Moving Memoirs

One of my 2018 resolutions was to make an effort to read outside my usual comfort zones, and one genre I’ve been exploring and really enjoying is memoir. I find myself attracted to more lyrical memoirs that draw on culture, fiction, poetry, and art in order to weave a rich and engaging story.

These are a few of my recent reads, and I have been recommending these books far and wide! They all have strong female protagonists who undertake brave and unusual journeys, both literal and spiritual. At times profoundly moving and at times profoundly funny, these memoirs all grapple with the question of how we can find and understand our sense of self when faced with personal or collective trauma.

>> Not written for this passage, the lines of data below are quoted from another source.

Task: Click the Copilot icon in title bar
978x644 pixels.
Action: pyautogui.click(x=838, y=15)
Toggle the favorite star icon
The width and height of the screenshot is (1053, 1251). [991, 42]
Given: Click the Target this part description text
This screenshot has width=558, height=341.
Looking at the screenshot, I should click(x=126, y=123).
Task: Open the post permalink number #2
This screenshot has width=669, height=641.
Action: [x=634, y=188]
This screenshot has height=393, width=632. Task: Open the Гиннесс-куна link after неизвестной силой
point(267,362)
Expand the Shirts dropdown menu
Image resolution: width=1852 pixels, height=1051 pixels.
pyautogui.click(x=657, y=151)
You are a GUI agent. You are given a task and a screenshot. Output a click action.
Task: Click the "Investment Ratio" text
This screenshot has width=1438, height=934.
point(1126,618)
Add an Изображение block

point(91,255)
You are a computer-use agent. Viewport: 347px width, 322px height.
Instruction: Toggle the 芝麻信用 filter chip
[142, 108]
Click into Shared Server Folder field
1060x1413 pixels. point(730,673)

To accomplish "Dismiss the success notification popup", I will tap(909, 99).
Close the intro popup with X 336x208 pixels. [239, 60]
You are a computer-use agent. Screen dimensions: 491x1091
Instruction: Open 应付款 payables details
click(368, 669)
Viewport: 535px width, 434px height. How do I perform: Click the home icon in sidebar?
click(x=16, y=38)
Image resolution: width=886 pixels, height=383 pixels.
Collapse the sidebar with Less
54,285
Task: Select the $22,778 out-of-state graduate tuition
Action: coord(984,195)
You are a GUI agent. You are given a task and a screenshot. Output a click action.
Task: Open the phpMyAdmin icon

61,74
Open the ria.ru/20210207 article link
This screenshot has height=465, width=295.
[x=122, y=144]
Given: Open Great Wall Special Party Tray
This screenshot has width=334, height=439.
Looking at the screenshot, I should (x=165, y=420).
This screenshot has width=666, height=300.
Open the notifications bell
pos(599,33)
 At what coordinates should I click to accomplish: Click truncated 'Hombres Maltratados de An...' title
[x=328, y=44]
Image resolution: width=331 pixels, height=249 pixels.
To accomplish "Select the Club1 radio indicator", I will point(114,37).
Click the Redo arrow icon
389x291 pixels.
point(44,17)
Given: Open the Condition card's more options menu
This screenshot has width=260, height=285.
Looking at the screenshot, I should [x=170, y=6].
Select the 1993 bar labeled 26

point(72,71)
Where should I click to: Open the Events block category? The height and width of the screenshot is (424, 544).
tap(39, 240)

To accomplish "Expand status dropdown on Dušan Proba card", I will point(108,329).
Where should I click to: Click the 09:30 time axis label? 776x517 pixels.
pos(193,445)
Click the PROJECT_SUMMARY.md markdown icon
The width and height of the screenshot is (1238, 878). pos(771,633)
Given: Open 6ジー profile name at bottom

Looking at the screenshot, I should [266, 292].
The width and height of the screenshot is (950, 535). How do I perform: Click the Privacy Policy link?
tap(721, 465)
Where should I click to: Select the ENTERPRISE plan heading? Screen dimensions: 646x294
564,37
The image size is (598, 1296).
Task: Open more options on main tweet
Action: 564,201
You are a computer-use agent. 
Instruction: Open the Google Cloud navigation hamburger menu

Whether or not you are also new to the genre of memoir, each of these compelling accounts of extraordinary lives will stay with you for a long time after you turn the final page.

The Bright Hour

The poet Nina Riggs is a direct descendant of Ralph Waldo Emerson. At the age of just thirty-seven, and with two young sons, she is diagnosed with breast cancer. She and her husband are initially hopeful about the outcome, but within a year, she is told that her cancer has metastasized and is terminal. In this profound and beautiful memoir, Riggs allows the reader to accompany her as she attempts to come to terms with her own mortality, and as she meditates on those aspects of humanity that make living truly worthwhile.

Educated: A Memoir

The youngest daughter born to a family of survivalists, Westover’s childhood was intensely isolated and frequently fearful. Distrustful of the government, her father did not register her birth, and there was no question of her attending public school. As a result, Westover had no formal education until the age of 17, when she began a self-motivated academic journey that culminated in her being awarded a PhD from the University of Cambridge. The story of an unlikely pathway to academic success, this memoir also presents a portrait of an extraordinary family, and of the difficulty of leaving one’s home so far behind.


In powerful black-and-white comic strip images, Satrapi tells the story of her life in Tehran from ages six to fourteen, years that saw the overthrow of the Shah’s regime, the triumph of the Islamic Revolution, and the devastating effects of war with Iraq.